Stored records>

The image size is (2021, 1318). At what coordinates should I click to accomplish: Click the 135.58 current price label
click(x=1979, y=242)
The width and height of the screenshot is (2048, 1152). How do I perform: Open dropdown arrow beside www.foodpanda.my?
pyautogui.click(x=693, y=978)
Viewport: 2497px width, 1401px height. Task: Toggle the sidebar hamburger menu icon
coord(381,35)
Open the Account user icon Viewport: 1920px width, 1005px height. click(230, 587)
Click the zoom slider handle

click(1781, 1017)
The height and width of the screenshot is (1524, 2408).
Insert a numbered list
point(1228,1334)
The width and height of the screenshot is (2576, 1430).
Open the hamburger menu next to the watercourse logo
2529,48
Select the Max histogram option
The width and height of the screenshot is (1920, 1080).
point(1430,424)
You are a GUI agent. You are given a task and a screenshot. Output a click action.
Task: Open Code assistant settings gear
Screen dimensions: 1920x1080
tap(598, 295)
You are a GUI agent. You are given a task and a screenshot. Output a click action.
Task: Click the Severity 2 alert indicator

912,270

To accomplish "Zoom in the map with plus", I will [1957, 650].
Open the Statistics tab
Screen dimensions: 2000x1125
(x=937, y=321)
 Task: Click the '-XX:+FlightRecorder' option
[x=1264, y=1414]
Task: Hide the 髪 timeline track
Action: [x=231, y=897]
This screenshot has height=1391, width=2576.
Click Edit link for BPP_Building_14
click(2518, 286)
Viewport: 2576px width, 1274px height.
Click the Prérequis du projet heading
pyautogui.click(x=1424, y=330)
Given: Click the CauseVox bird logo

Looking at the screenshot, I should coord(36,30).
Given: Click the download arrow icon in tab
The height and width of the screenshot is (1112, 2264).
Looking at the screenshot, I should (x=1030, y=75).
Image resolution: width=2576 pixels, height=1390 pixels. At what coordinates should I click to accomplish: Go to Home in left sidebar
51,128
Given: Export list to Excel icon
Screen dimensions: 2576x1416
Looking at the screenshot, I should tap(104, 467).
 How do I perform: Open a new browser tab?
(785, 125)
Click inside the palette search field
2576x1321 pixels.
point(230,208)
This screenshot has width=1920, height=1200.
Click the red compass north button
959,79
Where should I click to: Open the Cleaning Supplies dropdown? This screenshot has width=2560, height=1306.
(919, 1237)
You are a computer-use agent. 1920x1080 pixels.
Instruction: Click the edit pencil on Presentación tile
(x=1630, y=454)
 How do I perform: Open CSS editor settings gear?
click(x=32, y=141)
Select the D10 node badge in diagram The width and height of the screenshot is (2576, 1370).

What to do> Your answer should hold the line with "Click the red compass north button" and each line after it to the end of the data, retyped exactly. Include no other lines.

Response to this task>
Click the red compass north button
959,79
Where should I click to: Open the Cleaning Supplies dropdown? This screenshot has width=2560, height=1306.
(919, 1237)
You are a computer-use agent. 1920x1080 pixels.
Instruction: Click the edit pencil on Presentación tile
(x=1630, y=454)
 How do I perform: Open CSS editor settings gear?
click(x=32, y=141)
Select the D10 node badge in diagram The width and height of the screenshot is (2576, 1370).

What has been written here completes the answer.